##### Dataset content #####

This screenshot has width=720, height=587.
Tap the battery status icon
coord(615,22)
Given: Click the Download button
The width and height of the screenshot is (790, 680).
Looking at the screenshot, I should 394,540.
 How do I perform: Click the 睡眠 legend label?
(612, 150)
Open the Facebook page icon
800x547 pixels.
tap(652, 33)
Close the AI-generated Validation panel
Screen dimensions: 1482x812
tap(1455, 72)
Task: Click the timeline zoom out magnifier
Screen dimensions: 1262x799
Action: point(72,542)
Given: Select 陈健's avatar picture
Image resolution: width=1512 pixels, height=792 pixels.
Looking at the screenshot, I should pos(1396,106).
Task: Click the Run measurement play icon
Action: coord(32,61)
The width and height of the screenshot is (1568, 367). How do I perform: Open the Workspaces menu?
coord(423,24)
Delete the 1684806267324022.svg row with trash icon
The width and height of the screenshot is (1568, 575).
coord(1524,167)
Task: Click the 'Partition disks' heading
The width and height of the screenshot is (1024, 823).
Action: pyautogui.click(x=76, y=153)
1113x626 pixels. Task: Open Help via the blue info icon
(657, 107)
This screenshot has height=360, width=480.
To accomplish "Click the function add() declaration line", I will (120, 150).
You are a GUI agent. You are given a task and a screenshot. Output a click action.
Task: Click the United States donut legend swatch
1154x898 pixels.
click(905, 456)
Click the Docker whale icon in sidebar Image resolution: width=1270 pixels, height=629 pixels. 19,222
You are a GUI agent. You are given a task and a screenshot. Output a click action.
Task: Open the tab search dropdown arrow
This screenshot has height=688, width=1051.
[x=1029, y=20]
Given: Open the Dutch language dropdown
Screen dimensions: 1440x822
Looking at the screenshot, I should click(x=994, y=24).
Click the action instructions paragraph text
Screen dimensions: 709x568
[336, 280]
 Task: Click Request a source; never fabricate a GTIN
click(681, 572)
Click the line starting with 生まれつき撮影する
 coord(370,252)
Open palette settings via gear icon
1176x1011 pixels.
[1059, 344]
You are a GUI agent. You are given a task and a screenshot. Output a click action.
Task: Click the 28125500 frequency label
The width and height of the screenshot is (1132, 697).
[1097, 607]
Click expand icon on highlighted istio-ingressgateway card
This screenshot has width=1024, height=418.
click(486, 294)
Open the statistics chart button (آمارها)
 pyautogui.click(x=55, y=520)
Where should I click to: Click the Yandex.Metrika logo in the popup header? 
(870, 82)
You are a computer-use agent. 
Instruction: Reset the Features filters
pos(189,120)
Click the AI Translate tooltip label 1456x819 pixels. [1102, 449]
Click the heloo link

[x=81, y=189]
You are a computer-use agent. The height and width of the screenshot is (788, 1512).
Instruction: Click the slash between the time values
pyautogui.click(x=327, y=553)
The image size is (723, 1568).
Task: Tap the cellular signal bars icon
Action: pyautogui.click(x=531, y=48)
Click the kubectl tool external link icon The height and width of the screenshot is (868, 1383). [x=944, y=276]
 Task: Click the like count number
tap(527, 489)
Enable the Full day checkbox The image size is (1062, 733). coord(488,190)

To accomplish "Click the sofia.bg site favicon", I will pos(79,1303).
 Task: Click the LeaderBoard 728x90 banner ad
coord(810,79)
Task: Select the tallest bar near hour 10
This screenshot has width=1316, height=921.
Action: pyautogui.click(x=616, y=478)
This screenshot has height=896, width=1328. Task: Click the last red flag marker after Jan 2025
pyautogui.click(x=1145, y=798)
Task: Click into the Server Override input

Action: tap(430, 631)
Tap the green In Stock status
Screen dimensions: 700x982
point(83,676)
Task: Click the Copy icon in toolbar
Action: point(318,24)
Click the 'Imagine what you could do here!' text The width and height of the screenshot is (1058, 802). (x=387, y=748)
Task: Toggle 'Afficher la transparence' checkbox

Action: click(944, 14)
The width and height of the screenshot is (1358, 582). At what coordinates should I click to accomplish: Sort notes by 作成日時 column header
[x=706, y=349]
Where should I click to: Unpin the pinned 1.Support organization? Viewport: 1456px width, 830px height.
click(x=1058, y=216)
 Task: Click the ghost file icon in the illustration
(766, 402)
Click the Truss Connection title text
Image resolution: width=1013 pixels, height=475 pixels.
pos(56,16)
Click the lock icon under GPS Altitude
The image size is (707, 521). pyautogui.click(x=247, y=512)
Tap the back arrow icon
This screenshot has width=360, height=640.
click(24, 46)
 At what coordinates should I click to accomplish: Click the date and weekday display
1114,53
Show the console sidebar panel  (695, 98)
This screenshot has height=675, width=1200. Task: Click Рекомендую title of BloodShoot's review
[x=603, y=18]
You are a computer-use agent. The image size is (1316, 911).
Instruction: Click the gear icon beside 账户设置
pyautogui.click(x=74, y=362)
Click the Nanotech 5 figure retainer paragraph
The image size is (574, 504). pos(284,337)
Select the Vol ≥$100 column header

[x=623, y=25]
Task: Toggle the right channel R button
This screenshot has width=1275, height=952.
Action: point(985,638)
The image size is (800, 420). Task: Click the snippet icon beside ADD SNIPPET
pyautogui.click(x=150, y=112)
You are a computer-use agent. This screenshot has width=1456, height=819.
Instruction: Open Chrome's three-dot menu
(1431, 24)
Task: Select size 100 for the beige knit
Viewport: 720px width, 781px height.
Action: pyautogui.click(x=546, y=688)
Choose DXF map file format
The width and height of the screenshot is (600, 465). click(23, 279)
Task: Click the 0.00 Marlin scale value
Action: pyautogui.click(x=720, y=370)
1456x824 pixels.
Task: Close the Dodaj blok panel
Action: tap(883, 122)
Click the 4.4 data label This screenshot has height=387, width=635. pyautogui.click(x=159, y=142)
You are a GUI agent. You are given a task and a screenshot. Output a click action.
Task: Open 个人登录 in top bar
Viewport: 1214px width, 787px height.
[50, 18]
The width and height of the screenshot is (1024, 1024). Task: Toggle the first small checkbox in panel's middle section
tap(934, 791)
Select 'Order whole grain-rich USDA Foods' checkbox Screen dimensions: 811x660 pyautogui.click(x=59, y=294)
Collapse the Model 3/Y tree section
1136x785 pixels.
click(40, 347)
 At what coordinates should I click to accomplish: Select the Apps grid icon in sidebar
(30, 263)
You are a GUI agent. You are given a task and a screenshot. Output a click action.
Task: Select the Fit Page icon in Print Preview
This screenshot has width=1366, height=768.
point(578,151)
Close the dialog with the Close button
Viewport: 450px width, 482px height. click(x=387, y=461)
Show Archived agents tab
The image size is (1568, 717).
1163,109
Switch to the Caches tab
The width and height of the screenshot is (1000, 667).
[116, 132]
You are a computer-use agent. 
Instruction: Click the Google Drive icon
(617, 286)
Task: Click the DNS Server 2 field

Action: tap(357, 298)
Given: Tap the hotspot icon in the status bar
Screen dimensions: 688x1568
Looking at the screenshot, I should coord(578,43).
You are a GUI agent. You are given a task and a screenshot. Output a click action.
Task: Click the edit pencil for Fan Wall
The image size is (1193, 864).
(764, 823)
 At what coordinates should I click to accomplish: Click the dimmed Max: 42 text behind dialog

#####

What to do:
Returned text must match every record word for word.

Written answer:
This screenshot has width=720, height=587.
Tap the battery status icon
coord(615,22)
Given: Click the Download button
The width and height of the screenshot is (790, 680).
Looking at the screenshot, I should 394,540.
 How do I perform: Click the 睡眠 legend label?
(612, 150)
Open the Facebook page icon
800x547 pixels.
tap(652, 33)
Close the AI-generated Validation panel
Screen dimensions: 1482x812
tap(1455, 72)
Task: Click the timeline zoom out magnifier
Screen dimensions: 1262x799
Action: point(72,542)
Given: Select 陈健's avatar picture
Image resolution: width=1512 pixels, height=792 pixels.
Looking at the screenshot, I should pos(1396,106).
Task: Click the Run measurement play icon
Action: coord(32,61)
The width and height of the screenshot is (1568, 367). How do I perform: Open the Workspaces menu?
coord(423,24)
Delete the 1684806267324022.svg row with trash icon
The width and height of the screenshot is (1568, 575).
coord(1524,167)
Task: Click the 'Partition disks' heading
The width and height of the screenshot is (1024, 823).
Action: pyautogui.click(x=76, y=153)
1113x626 pixels. Task: Open Help via the blue info icon
(657, 107)
This screenshot has height=360, width=480.
To accomplish "Click the function add() declaration line", I will (120, 150).
You are a GUI agent. You are given a task and a screenshot. Output a click action.
Task: Click the United States donut legend swatch
1154x898 pixels.
click(905, 456)
Click the Docker whale icon in sidebar Image resolution: width=1270 pixels, height=629 pixels. 19,222
You are a GUI agent. You are given a task and a screenshot. Output a click action.
Task: Open the tab search dropdown arrow
This screenshot has height=688, width=1051.
[x=1029, y=20]
Given: Open the Dutch language dropdown
Screen dimensions: 1440x822
Looking at the screenshot, I should click(x=994, y=24).
Click the action instructions paragraph text
Screen dimensions: 709x568
[336, 280]
 Task: Click Request a source; never fabricate a GTIN
click(681, 572)
Click the line starting with 生まれつき撮影する
 coord(370,252)
Open palette settings via gear icon
1176x1011 pixels.
[1059, 344]
You are a GUI agent. You are given a task and a screenshot. Output a click action.
Task: Click the 28125500 frequency label
The width and height of the screenshot is (1132, 697).
[1097, 607]
Click expand icon on highlighted istio-ingressgateway card
This screenshot has width=1024, height=418.
click(486, 294)
Open the statistics chart button (آمارها)
 pyautogui.click(x=55, y=520)
Where should I click to: Click the Yandex.Metrika logo in the popup header? 
(870, 82)
You are a computer-use agent. 
Instruction: Reset the Features filters
pos(189,120)
Click the AI Translate tooltip label 1456x819 pixels. [1102, 449]
Click the heloo link

[x=81, y=189]
You are a computer-use agent. The height and width of the screenshot is (788, 1512).
Instruction: Click the slash between the time values
pyautogui.click(x=327, y=553)
The image size is (723, 1568).
Task: Tap the cellular signal bars icon
Action: pyautogui.click(x=531, y=48)
Click the kubectl tool external link icon The height and width of the screenshot is (868, 1383). [x=944, y=276]
 Task: Click the like count number
tap(527, 489)
Enable the Full day checkbox The image size is (1062, 733). coord(488,190)

To accomplish "Click the sofia.bg site favicon", I will pos(79,1303).
 Task: Click the LeaderBoard 728x90 banner ad
coord(810,79)
Task: Select the tallest bar near hour 10
This screenshot has width=1316, height=921.
Action: pyautogui.click(x=616, y=478)
This screenshot has height=896, width=1328. Task: Click the last red flag marker after Jan 2025
pyautogui.click(x=1145, y=798)
Task: Click into the Server Override input

Action: tap(430, 631)
Tap the green In Stock status
Screen dimensions: 700x982
point(83,676)
Task: Click the Copy icon in toolbar
Action: point(318,24)
Click the 'Imagine what you could do here!' text The width and height of the screenshot is (1058, 802). (x=387, y=748)
Task: Toggle 'Afficher la transparence' checkbox

Action: click(944, 14)
The width and height of the screenshot is (1358, 582). At what coordinates should I click to accomplish: Sort notes by 作成日時 column header
[x=706, y=349]
Where should I click to: Unpin the pinned 1.Support organization? Viewport: 1456px width, 830px height.
click(x=1058, y=216)
 Task: Click the ghost file icon in the illustration
(766, 402)
Click the Truss Connection title text
Image resolution: width=1013 pixels, height=475 pixels.
pos(56,16)
Click the lock icon under GPS Altitude
The image size is (707, 521). pyautogui.click(x=247, y=512)
Tap the back arrow icon
This screenshot has width=360, height=640.
click(24, 46)
 At what coordinates should I click to accomplish: Click the date and weekday display
1114,53
Show the console sidebar panel  (695, 98)
This screenshot has height=675, width=1200. Task: Click Рекомендую title of BloodShoot's review
[x=603, y=18]
You are a computer-use agent. The image size is (1316, 911).
Instruction: Click the gear icon beside 账户设置
pyautogui.click(x=74, y=362)
Click the Nanotech 5 figure retainer paragraph
The image size is (574, 504). pos(284,337)
Select the Vol ≥$100 column header

[x=623, y=25]
Task: Toggle the right channel R button
This screenshot has width=1275, height=952.
Action: point(985,638)
The image size is (800, 420). Task: Click the snippet icon beside ADD SNIPPET
pyautogui.click(x=150, y=112)
You are a computer-use agent. This screenshot has width=1456, height=819.
Instruction: Open Chrome's three-dot menu
(1431, 24)
Task: Select size 100 for the beige knit
Viewport: 720px width, 781px height.
Action: pyautogui.click(x=546, y=688)
Choose DXF map file format
The width and height of the screenshot is (600, 465). click(23, 279)
Task: Click the 0.00 Marlin scale value
Action: pyautogui.click(x=720, y=370)
1456x824 pixels.
Task: Close the Dodaj blok panel
Action: tap(883, 122)
Click the 4.4 data label This screenshot has height=387, width=635. pyautogui.click(x=159, y=142)
You are a GUI agent. You are given a task and a screenshot. Output a click action.
Task: Open 个人登录 in top bar
Viewport: 1214px width, 787px height.
[50, 18]
The width and height of the screenshot is (1024, 1024). Task: Toggle the first small checkbox in panel's middle section
tap(934, 791)
Select 'Order whole grain-rich USDA Foods' checkbox Screen dimensions: 811x660 pyautogui.click(x=59, y=294)
Collapse the Model 3/Y tree section
1136x785 pixels.
click(40, 347)
 At what coordinates should I click to accomplish: Select the Apps grid icon in sidebar
(30, 263)
You are a GUI agent. You are given a task and a screenshot. Output a click action.
Task: Select the Fit Page icon in Print Preview
This screenshot has width=1366, height=768.
point(578,151)
Close the dialog with the Close button
Viewport: 450px width, 482px height. click(x=387, y=461)
Show Archived agents tab
The image size is (1568, 717).
1163,109
Switch to the Caches tab
The width and height of the screenshot is (1000, 667).
[116, 132]
You are a computer-use agent. 
Instruction: Click the Google Drive icon
(617, 286)
Task: Click the DNS Server 2 field

Action: tap(357, 298)
Given: Tap the hotspot icon in the status bar
Screen dimensions: 688x1568
Looking at the screenshot, I should coord(578,43).
You are a GUI agent. You are given a task and a screenshot. Output a click action.
Task: Click the edit pencil for Fan Wall
The image size is (1193, 864).
(764, 823)
 At what coordinates should I click to accomplish: Click the dimmed Max: 42 text behind dialog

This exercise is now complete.